▶ Working data
• • • • •

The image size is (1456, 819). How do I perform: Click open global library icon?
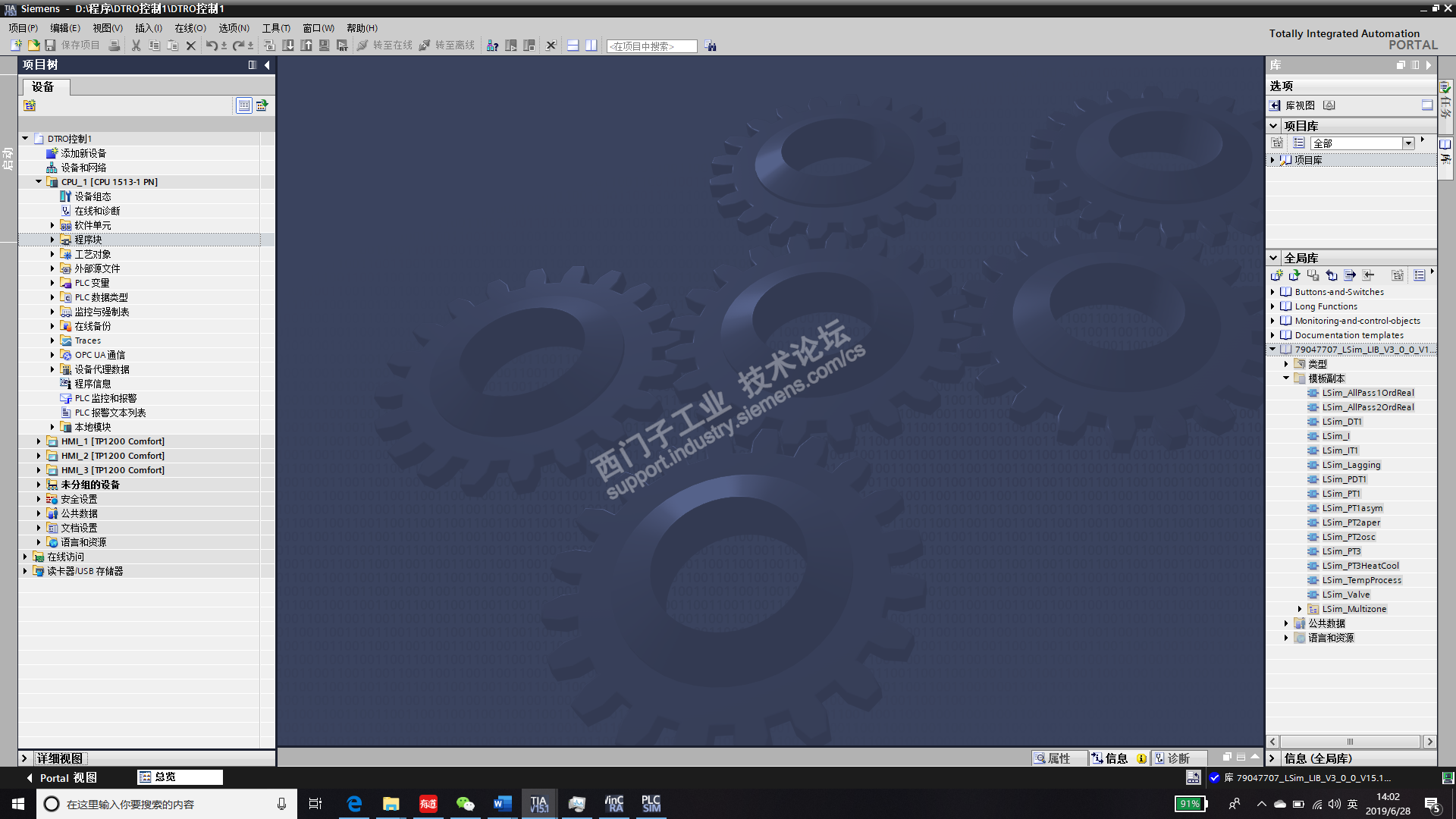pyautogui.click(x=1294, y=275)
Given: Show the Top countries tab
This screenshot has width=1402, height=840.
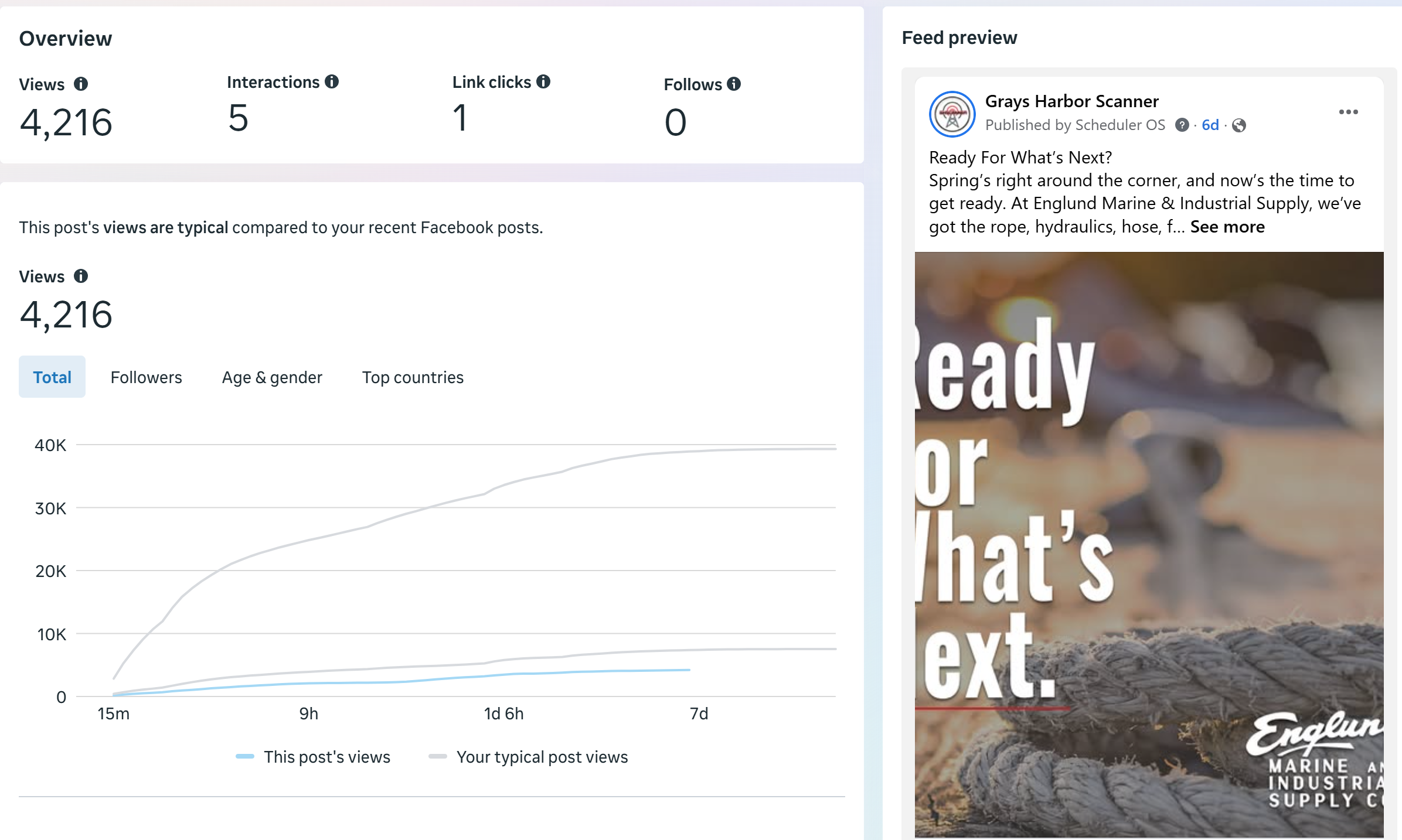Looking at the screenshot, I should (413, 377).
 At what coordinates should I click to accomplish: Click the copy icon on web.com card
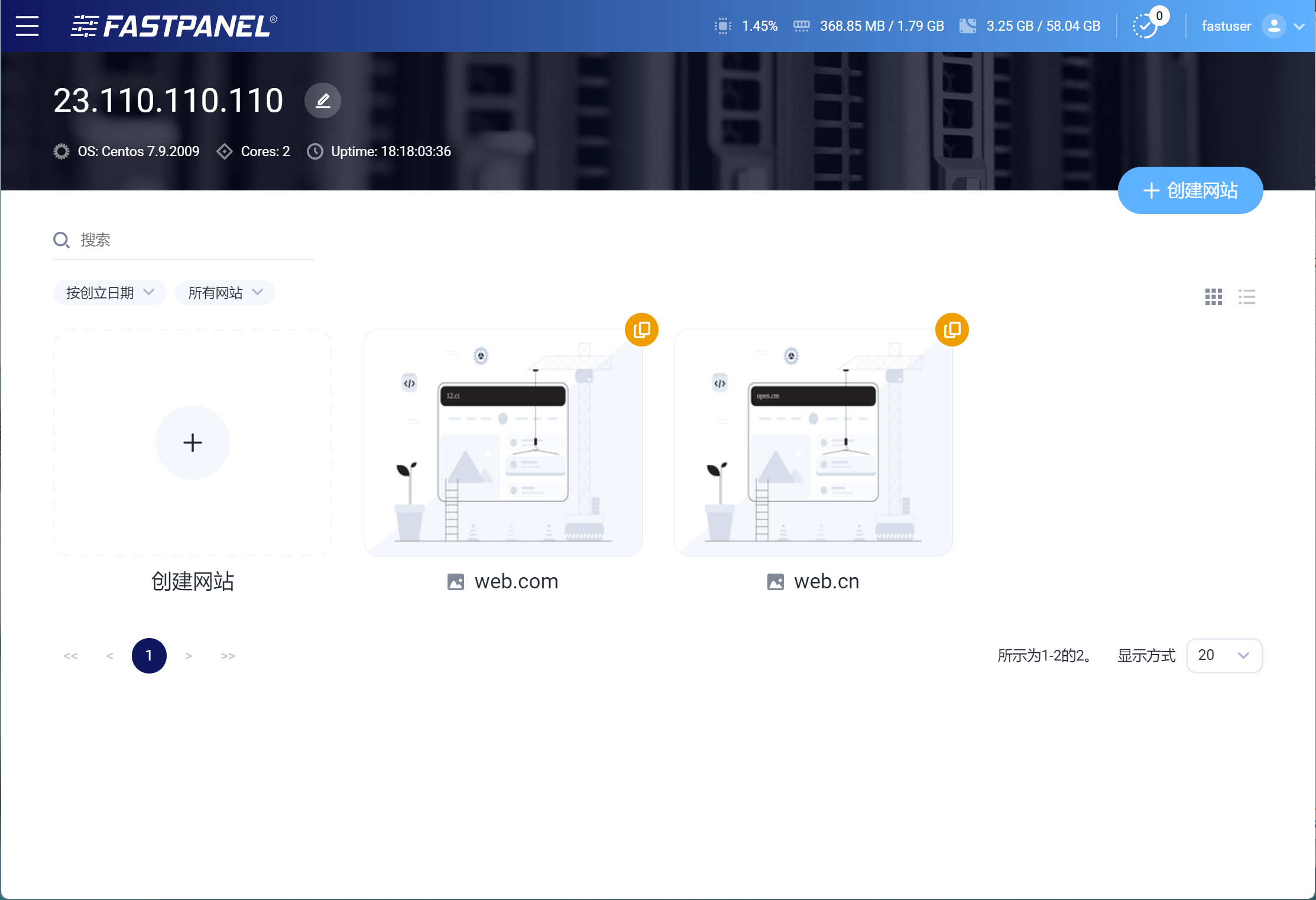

• • • • •

▶ Exercise
Repeat every entry exactly, but leave out the pictures.

▶ Written answer
The image size is (1456, 819). How do I perform: Click open global library icon?
pyautogui.click(x=1294, y=275)
Given: Show the Top countries tab
This screenshot has width=1402, height=840.
Looking at the screenshot, I should (413, 377).
 At what coordinates should I click to accomplish: Click the copy icon on web.com card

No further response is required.